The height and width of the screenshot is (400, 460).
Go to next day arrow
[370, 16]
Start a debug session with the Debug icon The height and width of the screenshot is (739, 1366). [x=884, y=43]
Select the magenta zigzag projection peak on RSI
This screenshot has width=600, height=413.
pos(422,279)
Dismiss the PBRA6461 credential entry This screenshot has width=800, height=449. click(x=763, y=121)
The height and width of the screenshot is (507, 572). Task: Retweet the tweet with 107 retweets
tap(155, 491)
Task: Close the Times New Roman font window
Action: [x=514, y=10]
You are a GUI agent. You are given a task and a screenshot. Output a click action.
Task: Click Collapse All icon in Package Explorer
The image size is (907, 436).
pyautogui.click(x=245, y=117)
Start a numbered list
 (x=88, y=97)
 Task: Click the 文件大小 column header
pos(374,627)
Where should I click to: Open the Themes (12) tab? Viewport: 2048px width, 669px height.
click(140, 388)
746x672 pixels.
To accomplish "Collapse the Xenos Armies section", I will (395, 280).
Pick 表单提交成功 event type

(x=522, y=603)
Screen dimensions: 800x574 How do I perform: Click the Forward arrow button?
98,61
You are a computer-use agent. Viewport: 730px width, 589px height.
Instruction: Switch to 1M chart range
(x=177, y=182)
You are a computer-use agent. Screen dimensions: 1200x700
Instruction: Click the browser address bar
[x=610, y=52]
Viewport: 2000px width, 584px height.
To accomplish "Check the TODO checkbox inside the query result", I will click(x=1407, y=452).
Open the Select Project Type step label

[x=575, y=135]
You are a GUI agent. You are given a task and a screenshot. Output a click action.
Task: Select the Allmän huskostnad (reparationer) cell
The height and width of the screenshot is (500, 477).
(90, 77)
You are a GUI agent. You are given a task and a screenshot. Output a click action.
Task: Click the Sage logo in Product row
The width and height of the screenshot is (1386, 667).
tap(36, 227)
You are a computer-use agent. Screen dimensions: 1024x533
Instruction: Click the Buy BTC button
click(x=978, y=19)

# [About this exercise]
Everything from the line with "Instruction: Switch to 1M chart range" to the last line of the entries is to be written out exactly; omit all earlier lines.

# [Exercise output]
Instruction: Switch to 1M chart range
(x=177, y=182)
You are a computer-use agent. Screen dimensions: 1200x700
Instruction: Click the browser address bar
[x=610, y=52]
Viewport: 2000px width, 584px height.
To accomplish "Check the TODO checkbox inside the query result", I will click(x=1407, y=452).
Open the Select Project Type step label

[x=575, y=135]
You are a GUI agent. You are given a task and a screenshot. Output a click action.
Task: Select the Allmän huskostnad (reparationer) cell
The height and width of the screenshot is (500, 477).
(90, 77)
You are a GUI agent. You are given a task and a screenshot. Output a click action.
Task: Click the Sage logo in Product row
The width and height of the screenshot is (1386, 667).
tap(36, 227)
You are a computer-use agent. Screen dimensions: 1024x533
Instruction: Click the Buy BTC button
click(x=978, y=19)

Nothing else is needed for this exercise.